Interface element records
= = = = = = =

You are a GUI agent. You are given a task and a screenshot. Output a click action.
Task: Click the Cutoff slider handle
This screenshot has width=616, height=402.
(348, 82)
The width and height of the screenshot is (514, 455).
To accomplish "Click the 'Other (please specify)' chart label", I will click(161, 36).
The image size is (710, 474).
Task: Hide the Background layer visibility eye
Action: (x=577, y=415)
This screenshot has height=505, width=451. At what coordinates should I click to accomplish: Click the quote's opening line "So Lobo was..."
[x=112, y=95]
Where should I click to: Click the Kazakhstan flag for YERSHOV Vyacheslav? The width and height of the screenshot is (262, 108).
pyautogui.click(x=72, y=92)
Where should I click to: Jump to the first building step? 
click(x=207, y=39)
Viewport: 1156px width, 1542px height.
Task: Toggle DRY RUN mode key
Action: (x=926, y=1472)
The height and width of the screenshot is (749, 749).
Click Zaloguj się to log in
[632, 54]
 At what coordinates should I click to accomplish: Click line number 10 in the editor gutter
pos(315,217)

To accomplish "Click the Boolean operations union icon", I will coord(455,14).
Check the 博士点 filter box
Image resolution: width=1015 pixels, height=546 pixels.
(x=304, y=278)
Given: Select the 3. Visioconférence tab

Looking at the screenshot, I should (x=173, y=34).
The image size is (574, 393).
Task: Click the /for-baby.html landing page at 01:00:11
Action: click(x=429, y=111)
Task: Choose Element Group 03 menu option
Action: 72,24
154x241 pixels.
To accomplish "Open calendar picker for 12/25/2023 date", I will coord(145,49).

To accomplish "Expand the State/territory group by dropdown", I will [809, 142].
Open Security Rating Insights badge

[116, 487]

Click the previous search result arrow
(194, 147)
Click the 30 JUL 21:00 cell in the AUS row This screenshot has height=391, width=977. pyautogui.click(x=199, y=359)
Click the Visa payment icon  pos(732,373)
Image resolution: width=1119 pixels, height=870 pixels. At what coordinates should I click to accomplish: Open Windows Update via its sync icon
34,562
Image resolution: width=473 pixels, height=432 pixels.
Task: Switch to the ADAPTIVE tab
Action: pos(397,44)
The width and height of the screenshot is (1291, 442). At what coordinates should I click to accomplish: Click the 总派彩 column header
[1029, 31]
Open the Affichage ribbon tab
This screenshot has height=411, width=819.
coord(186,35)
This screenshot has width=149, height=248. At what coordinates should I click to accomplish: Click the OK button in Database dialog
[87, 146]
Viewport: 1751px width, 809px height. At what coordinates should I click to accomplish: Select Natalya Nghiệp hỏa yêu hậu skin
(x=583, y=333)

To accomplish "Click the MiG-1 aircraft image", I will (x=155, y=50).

= = = = = = =

TASK INSTRUCTIONS:
Express every line of the listing as a JSON list of strings, one string per line, with blank lines left out.

COMPLETE OUTPUT:
[
  "You are a GUI agent. You are given a task and a screenshot. Output a click action.",
  "Task: Click the Cutoff slider handle",
  "This screenshot has width=616, height=402.",
  "(348, 82)",
  "The width and height of the screenshot is (514, 455).",
  "To accomplish \"Click the 'Other (please specify)' chart label\", I will click(161, 36).",
  "The image size is (710, 474).",
  "Task: Hide the Background layer visibility eye",
  "Action: (x=577, y=415)",
  "This screenshot has height=505, width=451. At what coordinates should I click to accomplish: Click the quote's opening line \"So Lobo was...\"",
  "[x=112, y=95]",
  "Where should I click to: Click the Kazakhstan flag for YERSHOV Vyacheslav? The width and height of the screenshot is (262, 108).",
  "pyautogui.click(x=72, y=92)",
  "Where should I click to: Jump to the first building step? ",
  "click(x=207, y=39)",
  "Viewport: 1156px width, 1542px height.",
  "Task: Toggle DRY RUN mode key",
  "Action: (x=926, y=1472)",
  "The height and width of the screenshot is (749, 749).",
  "Click Zaloguj się to log in",
  "[632, 54]",
  " At what coordinates should I click to accomplish: Click line number 10 in the editor gutter",
  "pos(315,217)",
  "To accomplish \"Click the Boolean operations union icon\", I will coord(455,14).",
  "Check the 博士点 filter box",
  "Image resolution: width=1015 pixels, height=546 pixels.",
  "(x=304, y=278)",
  "Given: Select the 3. Visioconférence tab",
  "Looking at the screenshot, I should (x=173, y=34).",
  "The image size is (574, 393).",
  "Task: Click the /for-baby.html landing page at 01:00:11",
  "Action: click(x=429, y=111)",
  "Task: Choose Element Group 03 menu option",
  "Action: 72,24",
  "154x241 pixels.",
  "To accomplish \"Open calendar picker for 12/25/2023 date\", I will coord(145,49).",
  "To accomplish \"Expand the State/territory group by dropdown\", I will [809, 142].",
  "Open Security Rating Insights badge",
  "[116, 487]",
  "Click the previous search result arrow",
  "(194, 147)",
  "Click the 30 JUL 21:00 cell in the AUS row This screenshot has height=391, width=977. pyautogui.click(x=199, y=359)",
  "Click the Visa payment icon  pos(732,373)",
  "Image resolution: width=1119 pixels, height=870 pixels. At what coordinates should I click to accomplish: Open Windows Update via its sync icon",
  "34,562",
  "Image resolution: width=473 pixels, height=432 pixels.",
  "Task: Switch to the ADAPTIVE tab",
  "Action: pos(397,44)",
  "The width and height of the screenshot is (1291, 442). At what coordinates should I click to accomplish: Click the 总派彩 column header",
  "[1029, 31]",
  "Open the Affichage ribbon tab",
  "This screenshot has height=411, width=819.",
  "coord(186,35)",
  "This screenshot has width=149, height=248. At what coordinates should I click to accomplish: Click the OK button in Database dialog",
  "[87, 146]",
  "Viewport: 1751px width, 809px height. At what coordinates should I click to accomplish: Select Natalya Nghiệp hỏa yêu hậu skin",
  "(x=583, y=333)",
  "To accomplish \"Click the MiG-1 aircraft image\", I will (x=155, y=50)."
]